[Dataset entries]

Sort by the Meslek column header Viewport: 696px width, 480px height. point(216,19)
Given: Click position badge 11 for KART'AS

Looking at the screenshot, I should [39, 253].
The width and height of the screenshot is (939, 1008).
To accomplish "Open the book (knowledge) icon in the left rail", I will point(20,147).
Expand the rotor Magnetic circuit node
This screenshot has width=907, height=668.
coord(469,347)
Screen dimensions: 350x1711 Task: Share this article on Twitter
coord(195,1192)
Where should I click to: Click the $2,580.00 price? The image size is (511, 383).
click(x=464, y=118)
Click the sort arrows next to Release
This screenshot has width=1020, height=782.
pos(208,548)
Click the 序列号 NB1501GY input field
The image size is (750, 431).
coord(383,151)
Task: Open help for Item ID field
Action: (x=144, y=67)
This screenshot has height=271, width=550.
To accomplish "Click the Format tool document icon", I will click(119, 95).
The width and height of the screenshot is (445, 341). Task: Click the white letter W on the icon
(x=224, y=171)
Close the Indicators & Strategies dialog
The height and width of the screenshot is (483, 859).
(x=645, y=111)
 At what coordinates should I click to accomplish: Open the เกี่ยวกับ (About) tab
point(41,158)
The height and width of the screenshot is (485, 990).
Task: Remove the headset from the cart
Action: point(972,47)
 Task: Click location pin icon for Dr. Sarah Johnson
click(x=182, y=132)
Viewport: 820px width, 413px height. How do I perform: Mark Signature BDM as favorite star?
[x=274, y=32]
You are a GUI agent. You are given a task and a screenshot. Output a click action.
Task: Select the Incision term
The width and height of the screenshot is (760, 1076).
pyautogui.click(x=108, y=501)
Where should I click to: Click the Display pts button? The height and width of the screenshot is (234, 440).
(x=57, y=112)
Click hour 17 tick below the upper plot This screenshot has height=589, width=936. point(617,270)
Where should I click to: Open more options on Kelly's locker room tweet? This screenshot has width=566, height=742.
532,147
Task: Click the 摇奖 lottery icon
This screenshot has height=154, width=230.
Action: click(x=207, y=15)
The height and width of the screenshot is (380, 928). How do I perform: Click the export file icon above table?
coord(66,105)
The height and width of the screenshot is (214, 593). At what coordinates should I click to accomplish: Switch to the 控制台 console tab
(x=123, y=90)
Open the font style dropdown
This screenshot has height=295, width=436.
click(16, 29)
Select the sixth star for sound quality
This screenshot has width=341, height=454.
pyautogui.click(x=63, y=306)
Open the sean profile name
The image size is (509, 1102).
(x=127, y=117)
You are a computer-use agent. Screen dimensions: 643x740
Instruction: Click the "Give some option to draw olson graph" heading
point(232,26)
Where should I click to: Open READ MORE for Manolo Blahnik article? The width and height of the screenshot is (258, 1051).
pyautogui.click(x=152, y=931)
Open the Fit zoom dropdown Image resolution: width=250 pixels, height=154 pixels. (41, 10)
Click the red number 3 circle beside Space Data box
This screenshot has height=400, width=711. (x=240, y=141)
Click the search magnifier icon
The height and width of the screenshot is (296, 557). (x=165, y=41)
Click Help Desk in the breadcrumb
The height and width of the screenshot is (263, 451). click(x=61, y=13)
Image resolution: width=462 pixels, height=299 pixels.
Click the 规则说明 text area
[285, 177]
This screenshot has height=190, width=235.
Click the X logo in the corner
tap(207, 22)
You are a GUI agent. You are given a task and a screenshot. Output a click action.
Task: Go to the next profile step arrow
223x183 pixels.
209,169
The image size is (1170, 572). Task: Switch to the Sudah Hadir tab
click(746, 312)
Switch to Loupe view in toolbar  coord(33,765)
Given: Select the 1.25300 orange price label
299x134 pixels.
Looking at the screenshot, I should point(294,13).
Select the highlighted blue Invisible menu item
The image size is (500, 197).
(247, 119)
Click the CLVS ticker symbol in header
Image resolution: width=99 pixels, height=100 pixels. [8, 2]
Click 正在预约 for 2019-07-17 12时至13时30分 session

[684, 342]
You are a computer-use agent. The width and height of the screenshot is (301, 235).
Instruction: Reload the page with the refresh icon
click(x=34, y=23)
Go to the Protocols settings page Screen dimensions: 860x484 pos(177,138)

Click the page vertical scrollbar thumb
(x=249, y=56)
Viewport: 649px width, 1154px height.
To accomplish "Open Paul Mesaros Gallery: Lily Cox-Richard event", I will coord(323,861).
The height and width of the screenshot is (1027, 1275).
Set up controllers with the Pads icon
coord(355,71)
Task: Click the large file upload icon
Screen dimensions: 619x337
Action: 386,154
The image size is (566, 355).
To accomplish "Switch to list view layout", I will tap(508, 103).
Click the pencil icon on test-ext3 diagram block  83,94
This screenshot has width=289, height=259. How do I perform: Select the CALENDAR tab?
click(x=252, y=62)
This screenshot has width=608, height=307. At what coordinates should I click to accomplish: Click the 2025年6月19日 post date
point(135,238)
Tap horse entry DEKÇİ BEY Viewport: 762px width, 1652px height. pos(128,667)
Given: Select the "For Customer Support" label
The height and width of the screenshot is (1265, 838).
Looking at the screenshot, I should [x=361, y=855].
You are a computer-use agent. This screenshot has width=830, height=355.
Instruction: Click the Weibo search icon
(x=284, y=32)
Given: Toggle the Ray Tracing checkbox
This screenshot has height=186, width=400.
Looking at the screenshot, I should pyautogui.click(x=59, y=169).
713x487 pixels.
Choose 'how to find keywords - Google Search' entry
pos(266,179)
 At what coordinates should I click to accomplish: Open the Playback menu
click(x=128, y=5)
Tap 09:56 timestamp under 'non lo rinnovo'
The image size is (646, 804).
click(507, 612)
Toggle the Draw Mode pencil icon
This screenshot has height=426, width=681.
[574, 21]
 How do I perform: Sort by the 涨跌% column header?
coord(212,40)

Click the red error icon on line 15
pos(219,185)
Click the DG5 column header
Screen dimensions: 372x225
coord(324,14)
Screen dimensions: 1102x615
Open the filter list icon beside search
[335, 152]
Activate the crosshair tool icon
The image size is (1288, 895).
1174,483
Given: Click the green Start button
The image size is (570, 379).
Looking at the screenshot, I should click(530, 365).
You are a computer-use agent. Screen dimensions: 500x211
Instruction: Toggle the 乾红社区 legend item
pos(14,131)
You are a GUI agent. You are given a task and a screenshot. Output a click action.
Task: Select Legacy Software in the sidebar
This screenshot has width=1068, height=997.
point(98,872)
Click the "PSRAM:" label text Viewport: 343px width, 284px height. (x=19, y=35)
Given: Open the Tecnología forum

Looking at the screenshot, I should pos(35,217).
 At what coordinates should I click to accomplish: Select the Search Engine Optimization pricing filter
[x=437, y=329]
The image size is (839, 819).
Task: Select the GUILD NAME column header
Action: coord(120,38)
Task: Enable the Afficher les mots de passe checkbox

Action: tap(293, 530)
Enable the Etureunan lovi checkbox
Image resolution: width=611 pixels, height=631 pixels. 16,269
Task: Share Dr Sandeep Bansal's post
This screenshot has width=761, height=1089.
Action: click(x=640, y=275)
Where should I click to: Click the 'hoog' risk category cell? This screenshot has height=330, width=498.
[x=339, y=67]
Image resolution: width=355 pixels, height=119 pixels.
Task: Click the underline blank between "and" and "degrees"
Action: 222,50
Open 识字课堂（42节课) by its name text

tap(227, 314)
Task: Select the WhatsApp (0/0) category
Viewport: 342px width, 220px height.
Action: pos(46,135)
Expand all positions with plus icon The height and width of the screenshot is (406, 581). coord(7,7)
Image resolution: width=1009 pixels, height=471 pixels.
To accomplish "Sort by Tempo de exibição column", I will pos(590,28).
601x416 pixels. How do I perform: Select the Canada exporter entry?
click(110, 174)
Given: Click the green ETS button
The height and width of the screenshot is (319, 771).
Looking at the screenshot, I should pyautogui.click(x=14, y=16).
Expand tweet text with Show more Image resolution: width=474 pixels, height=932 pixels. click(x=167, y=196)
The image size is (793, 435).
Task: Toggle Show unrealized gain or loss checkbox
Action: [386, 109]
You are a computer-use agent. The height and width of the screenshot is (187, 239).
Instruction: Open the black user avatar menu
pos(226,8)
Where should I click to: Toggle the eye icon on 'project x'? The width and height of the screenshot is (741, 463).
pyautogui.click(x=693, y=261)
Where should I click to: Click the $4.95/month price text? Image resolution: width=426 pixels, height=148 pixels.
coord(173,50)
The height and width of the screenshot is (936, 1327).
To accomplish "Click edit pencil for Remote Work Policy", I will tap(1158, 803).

PROBLEM TO WORK ON: Where does the word "dropdown" occur in the records? Return every line that holds it.

WRITTEN SOLUTION:
Open the font style dropdown
Open the Fit zoom dropdown Image resolution: width=250 pixels, height=154 pixels. (41, 10)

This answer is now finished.